## Records shown
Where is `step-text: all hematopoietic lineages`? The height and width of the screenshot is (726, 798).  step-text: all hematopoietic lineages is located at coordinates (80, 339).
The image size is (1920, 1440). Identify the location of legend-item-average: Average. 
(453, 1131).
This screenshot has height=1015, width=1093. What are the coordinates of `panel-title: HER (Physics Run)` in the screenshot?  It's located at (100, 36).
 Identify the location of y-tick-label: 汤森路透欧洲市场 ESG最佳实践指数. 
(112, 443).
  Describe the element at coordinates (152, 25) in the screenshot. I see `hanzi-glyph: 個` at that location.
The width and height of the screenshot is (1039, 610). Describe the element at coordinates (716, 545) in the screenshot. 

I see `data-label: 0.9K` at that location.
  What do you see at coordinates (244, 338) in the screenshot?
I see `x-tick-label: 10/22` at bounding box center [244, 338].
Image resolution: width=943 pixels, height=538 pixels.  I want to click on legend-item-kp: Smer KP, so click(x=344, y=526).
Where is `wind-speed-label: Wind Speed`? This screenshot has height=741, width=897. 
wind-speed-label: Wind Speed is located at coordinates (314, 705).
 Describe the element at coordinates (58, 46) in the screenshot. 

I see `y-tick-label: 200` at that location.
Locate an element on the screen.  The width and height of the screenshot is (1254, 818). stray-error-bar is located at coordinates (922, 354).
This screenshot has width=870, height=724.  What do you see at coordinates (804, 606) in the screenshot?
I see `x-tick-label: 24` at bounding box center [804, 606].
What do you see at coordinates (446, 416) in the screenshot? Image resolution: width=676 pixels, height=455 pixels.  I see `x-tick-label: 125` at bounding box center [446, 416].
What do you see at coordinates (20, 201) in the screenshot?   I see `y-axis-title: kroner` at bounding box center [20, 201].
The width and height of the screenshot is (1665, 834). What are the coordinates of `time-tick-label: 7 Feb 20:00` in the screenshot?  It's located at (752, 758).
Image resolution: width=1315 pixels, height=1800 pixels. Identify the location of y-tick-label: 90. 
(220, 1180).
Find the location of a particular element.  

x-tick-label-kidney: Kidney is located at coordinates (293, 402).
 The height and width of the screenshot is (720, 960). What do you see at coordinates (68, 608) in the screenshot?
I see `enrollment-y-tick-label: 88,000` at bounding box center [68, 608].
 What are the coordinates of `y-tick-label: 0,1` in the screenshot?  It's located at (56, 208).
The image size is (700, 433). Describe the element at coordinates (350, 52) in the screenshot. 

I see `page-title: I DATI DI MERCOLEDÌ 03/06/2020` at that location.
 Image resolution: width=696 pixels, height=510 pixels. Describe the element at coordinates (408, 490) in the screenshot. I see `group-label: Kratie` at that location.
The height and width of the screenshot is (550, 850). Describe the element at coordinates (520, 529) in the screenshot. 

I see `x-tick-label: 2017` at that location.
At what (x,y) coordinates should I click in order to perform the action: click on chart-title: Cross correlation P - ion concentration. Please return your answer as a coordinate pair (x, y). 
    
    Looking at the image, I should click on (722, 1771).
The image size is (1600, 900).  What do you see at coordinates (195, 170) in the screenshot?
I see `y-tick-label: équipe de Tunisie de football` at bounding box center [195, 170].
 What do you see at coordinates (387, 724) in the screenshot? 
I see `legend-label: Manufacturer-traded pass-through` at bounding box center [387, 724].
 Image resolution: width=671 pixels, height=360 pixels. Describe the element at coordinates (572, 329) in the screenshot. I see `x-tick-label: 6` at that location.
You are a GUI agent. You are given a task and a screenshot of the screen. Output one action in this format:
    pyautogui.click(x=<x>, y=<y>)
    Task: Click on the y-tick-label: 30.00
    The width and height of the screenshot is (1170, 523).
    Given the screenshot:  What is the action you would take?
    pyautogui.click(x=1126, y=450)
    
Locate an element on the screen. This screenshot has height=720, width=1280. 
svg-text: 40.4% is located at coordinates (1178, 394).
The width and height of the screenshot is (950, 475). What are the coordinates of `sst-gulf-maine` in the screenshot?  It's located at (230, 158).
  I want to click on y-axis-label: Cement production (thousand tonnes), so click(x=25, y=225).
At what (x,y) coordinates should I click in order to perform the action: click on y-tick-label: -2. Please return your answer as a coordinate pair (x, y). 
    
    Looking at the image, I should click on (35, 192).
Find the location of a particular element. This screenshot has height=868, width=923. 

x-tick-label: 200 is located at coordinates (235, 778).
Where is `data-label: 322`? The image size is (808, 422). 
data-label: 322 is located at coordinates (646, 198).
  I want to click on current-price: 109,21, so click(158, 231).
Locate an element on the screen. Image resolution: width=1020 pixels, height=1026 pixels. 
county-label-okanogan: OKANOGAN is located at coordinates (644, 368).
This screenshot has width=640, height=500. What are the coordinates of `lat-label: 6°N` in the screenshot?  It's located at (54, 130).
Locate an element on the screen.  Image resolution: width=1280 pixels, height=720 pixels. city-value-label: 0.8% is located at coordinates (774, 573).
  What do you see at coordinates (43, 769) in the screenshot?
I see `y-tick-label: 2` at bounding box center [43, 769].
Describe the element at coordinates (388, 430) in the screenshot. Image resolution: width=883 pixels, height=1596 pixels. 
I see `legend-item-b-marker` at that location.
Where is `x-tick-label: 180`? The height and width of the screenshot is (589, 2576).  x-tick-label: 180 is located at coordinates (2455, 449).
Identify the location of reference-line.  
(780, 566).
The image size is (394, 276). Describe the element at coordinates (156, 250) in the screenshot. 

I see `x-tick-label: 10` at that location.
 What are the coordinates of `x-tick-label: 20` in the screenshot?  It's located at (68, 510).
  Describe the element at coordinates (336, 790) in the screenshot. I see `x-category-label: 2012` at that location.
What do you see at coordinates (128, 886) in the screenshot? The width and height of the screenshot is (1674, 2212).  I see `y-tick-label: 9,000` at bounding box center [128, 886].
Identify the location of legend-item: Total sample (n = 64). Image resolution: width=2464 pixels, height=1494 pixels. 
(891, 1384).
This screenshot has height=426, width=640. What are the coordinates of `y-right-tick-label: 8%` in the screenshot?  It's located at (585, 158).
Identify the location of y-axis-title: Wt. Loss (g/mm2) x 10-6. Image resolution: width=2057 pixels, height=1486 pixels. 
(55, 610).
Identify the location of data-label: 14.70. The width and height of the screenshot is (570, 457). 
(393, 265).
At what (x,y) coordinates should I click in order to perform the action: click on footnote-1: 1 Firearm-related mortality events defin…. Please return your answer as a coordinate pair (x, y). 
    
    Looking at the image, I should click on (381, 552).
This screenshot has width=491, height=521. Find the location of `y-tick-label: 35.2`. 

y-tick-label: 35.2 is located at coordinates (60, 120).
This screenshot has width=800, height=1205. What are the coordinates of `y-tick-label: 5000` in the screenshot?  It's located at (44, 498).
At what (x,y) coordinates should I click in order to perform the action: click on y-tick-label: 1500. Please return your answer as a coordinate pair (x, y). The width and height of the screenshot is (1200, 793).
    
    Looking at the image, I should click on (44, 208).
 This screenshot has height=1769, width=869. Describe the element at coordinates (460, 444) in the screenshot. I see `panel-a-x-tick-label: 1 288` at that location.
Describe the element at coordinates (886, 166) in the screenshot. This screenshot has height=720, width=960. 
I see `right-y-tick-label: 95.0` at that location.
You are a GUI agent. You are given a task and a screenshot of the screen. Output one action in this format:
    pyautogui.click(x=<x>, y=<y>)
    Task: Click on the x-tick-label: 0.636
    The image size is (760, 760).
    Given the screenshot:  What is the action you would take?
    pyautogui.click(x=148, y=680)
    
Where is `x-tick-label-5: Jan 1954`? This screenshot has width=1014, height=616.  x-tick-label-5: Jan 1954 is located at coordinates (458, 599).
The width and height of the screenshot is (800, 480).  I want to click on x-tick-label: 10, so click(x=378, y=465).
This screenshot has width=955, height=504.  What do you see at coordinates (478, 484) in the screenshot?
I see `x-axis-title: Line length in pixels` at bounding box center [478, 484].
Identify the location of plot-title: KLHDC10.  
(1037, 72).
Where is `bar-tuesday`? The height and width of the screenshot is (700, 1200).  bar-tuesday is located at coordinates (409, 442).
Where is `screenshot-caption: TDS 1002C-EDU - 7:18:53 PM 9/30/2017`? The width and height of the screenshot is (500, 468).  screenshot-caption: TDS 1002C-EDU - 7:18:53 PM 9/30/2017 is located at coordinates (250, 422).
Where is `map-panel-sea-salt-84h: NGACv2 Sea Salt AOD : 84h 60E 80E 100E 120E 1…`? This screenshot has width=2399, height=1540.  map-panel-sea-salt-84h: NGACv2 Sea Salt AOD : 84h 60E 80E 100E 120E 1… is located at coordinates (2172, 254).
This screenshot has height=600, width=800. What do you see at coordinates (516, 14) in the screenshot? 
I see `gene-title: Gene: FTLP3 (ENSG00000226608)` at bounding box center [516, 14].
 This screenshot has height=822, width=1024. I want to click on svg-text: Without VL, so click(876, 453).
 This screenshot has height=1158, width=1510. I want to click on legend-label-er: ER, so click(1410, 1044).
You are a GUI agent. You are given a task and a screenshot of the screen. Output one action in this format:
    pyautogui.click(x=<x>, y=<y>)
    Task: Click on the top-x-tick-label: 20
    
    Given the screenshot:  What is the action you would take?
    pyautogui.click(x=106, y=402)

## Required work
Switch every "Identify the location of" to "Find the position of" in the stretch from the start of the lines through the line containing "coordinates (922, 354).", then give that stretch again with nothing else changed.

## Output for this task
Where is `step-text: all hematopoietic lineages`? The height and width of the screenshot is (726, 798).  step-text: all hematopoietic lineages is located at coordinates (80, 339).
The image size is (1920, 1440). Find the position of legend-item-average: Average. 
(453, 1131).
This screenshot has height=1015, width=1093. What are the coordinates of `panel-title: HER (Physics Run)` in the screenshot?  It's located at (100, 36).
 Find the position of y-tick-label: 汤森路透欧洲市场 ESG最佳实践指数. 
(112, 443).
  Describe the element at coordinates (152, 25) in the screenshot. I see `hanzi-glyph: 個` at that location.
The width and height of the screenshot is (1039, 610). Describe the element at coordinates (716, 545) in the screenshot. 

I see `data-label: 0.9K` at that location.
  What do you see at coordinates (244, 338) in the screenshot?
I see `x-tick-label: 10/22` at bounding box center [244, 338].
Image resolution: width=943 pixels, height=538 pixels.  I want to click on legend-item-kp: Smer KP, so click(x=344, y=526).
Where is `wind-speed-label: Wind Speed`? This screenshot has height=741, width=897. 
wind-speed-label: Wind Speed is located at coordinates (314, 705).
 Describe the element at coordinates (58, 46) in the screenshot. 

I see `y-tick-label: 200` at that location.
Locate an element on the screen.  The width and height of the screenshot is (1254, 818). stray-error-bar is located at coordinates (922, 354).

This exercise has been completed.